What age discrimination claims are the most common and what are the trickiest issues for employers?
The most common cases appear to relate to alleged discrimination at the recruitment stage, most particularly in the course of the interview process, and in the area of promotion where it may be perceived that older workers may lose out.
One of the more complex areas is that of occupational benefit schemes and the treatment of employees within those schemes.
Furthermore, an issue which often arises (and upon which we regularly advise) is the alleged redundancy of an employee who has lengthy service with his/her employer and whom the employer wishes to replace with a younger recruit.
Are there specific exceptions in your laws?
Section 34 of the Acts sets out the exceptions to age discrimination.
Exemptions are provided in relation to age-based criteria for occupational benefit schemes and entitlement to benefits and severance pay, provided it does not constitute discrimination on the gender ground.
Employers are permitted to fix different retirement ages for the retirement of employees.
Employers may set a maximum age for recruitment which takes account of (a) any cost or period of time involved in training a recruit and (b) the need for there to be a reasonable period of time prior to retirement age during which the recruit will be effective in that job.
An employer may provide for different persons:
- different rates of remuneration, or
- different terms and conditions of employment, if the difference is based on their relative seniority (or length of service) in a particular post or employment.

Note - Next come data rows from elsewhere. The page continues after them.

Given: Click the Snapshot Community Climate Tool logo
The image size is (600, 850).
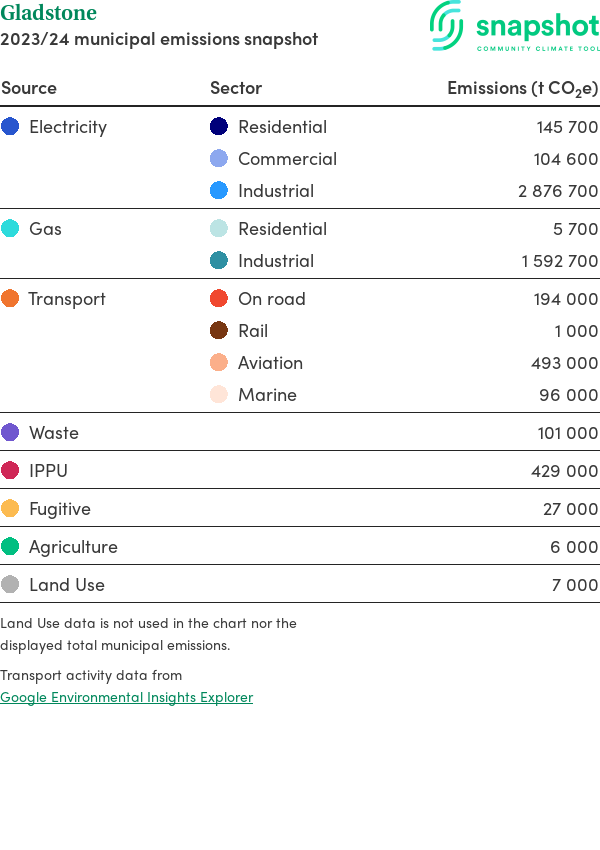Looking at the screenshot, I should [x=514, y=27].
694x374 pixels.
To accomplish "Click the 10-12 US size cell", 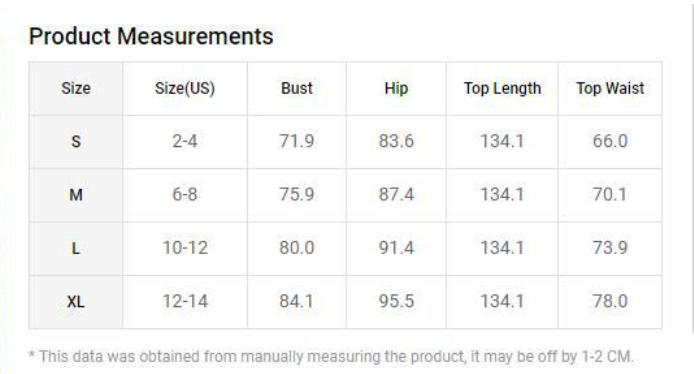I will [x=185, y=249].
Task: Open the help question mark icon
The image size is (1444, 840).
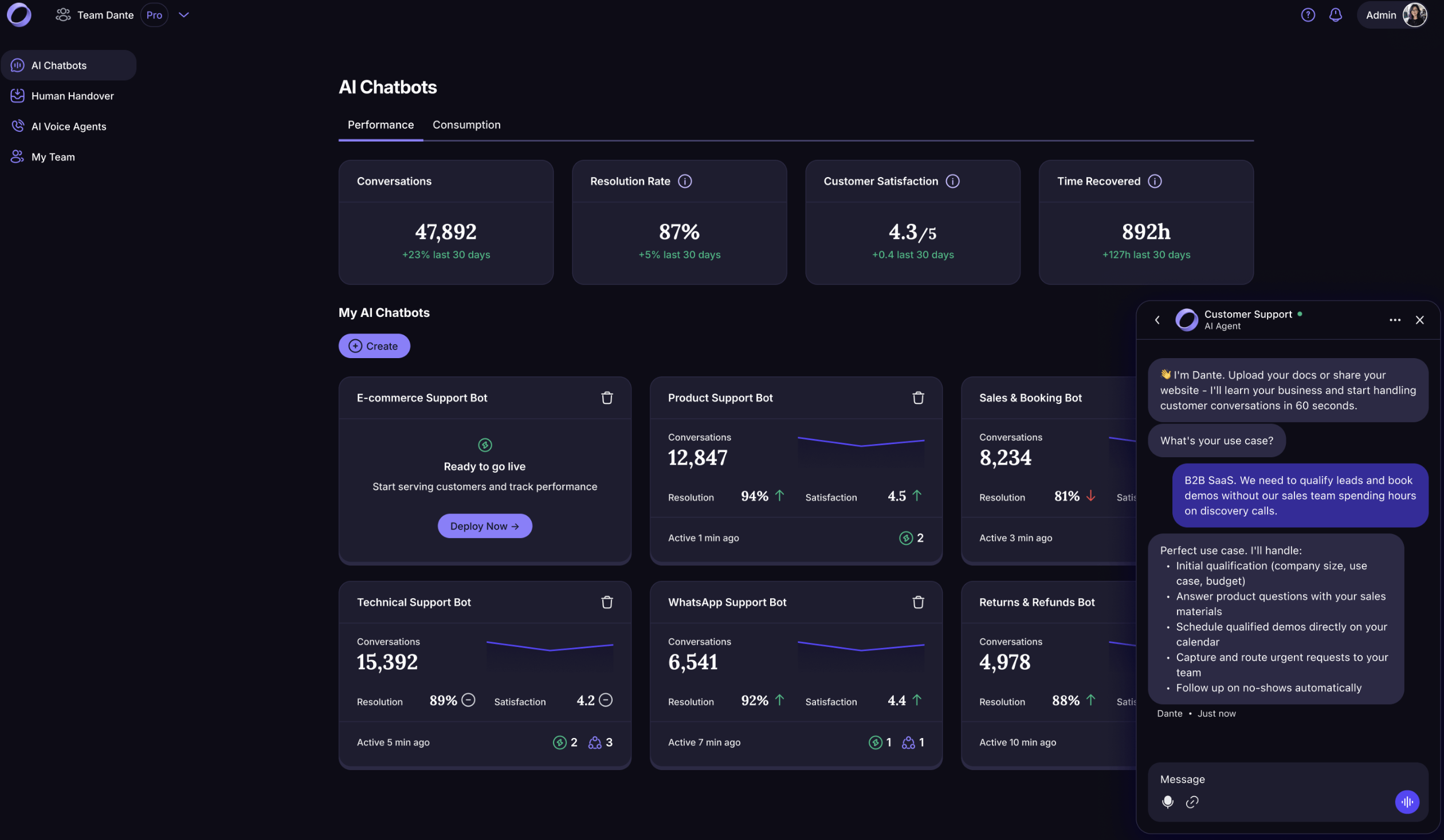Action: click(x=1308, y=15)
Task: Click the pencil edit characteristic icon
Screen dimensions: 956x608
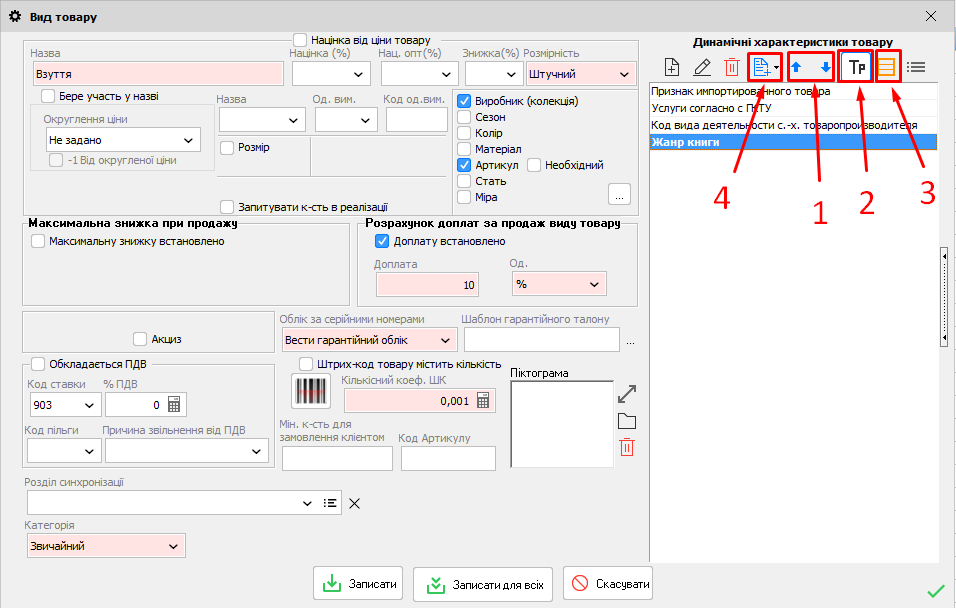Action: point(702,68)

Section 12(7) of the Acts sets out another exception in relation to age and provides that:
- different treatment is allowed by vocational training bodies in relation to offering assistance to particular categories of persons by way of sponsorship, scholarships, bursaries or other awards but only to the extent that the assistance is reasonably justifiable having regard to traditional or historical considerations; and,
- different treatment is allowed by universities or other third level institutions in relation to the allocation of places for mature students.
Also it does not constitute age discrimination to offer a fixed term contract to a person over the compulsory age of retirement. (Section 6(3) of the Acts)
As referred to previously, employers are entitled to set a mandatory retirement age.
Section 34(4) of the Acts provides that "it shall not constitute discrimination on the age ground to fix different ages for retirement (whether voluntarily or compulsorily) of employees or any class or description of employees".
The effect of this provision is that employers may, to some extent, avoid the legislation by setting a reduced mandatory retirement age.
An interesting case which relates to the issue of retirement ages is that of Leahy .v. Limerick County Council [DEC/E2003/038]. In this case, the Complainant alleged that he had been discriminated against on the grounds of age contrary to Section 6.2 (F) of the Employment Equality Act 1998 as the employer had operated a mandatory retirement age of 55 years for Fire Fighters. The Complainant argued that Fire Officers had not been required to retire until they reached the age of 65 years and also that some Fire Fighters had not been required to retire at 55 years of age. The Complainant further argued that Fire Fighters employed in other local authorities did not have to retire at age 55 years either. The Respondent employers submitted a document, which the Complainant had accepted, which clearly stated 55 years as the retirement age for the post. The Respondent further argued that Fire Fighters who are over the age of 55 years were exceptional and that the position of Fire Officer could be differentiated from that of Fire Fighter on the basis that it was distinct and less physically demanding than the position of Fire Fighter. The Equality Officer held that the Complainant had failed to establish a prima facie case of age discrimination and therefore held that the application of different retirement ages by the Respondent employers came within the parameters of Section 34.4 of the Employment Equality Act, 1998.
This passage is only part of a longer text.